+++ Dataset

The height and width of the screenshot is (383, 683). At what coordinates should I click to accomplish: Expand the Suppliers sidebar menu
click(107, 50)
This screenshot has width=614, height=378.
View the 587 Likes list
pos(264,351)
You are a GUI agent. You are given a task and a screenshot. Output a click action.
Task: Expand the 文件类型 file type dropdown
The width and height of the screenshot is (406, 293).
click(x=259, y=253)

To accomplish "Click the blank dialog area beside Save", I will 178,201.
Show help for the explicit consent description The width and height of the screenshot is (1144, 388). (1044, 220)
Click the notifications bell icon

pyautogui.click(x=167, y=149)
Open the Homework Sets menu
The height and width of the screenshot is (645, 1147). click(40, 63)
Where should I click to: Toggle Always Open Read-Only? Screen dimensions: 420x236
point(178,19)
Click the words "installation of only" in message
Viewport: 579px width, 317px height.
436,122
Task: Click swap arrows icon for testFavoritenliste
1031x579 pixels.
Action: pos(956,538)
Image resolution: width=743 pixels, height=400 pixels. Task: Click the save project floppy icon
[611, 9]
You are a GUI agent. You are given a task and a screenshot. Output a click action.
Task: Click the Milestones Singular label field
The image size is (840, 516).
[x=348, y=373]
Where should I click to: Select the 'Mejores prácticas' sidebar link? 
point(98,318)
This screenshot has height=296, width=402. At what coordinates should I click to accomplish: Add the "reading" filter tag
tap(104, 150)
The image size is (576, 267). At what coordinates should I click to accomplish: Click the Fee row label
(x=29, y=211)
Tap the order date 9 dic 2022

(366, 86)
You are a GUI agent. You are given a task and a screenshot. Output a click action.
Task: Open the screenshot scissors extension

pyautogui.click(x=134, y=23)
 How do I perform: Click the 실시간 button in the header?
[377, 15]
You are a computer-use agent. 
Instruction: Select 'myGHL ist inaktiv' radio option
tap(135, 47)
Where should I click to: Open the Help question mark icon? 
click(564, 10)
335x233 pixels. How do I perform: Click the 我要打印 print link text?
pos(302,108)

++++++

:: Exercise directions ::
Duplicate the part of the items that opens with the line containing "Task: Click swap" and runs through the end of the items.

:: Exercise output ::
Task: Click swap arrows icon for testFavoritenliste
1031x579 pixels.
Action: pos(956,538)
Image resolution: width=743 pixels, height=400 pixels. Task: Click the save project floppy icon
[611, 9]
You are a GUI agent. You are given a task and a screenshot. Output a click action.
Task: Click the Milestones Singular label field
The image size is (840, 516).
[x=348, y=373]
Where should I click to: Select the 'Mejores prácticas' sidebar link? 
point(98,318)
This screenshot has height=296, width=402. At what coordinates should I click to accomplish: Add the "reading" filter tag
tap(104, 150)
The image size is (576, 267). At what coordinates should I click to accomplish: Click the Fee row label
(x=29, y=211)
Tap the order date 9 dic 2022

(366, 86)
You are a GUI agent. You are given a task and a screenshot. Output a click action.
Task: Open the screenshot scissors extension

pyautogui.click(x=134, y=23)
 How do I perform: Click the 실시간 button in the header?
[377, 15]
You are a computer-use agent. 
Instruction: Select 'myGHL ist inaktiv' radio option
tap(135, 47)
Where should I click to: Open the Help question mark icon? 
click(564, 10)
335x233 pixels. How do I perform: Click the 我要打印 print link text?
pos(302,108)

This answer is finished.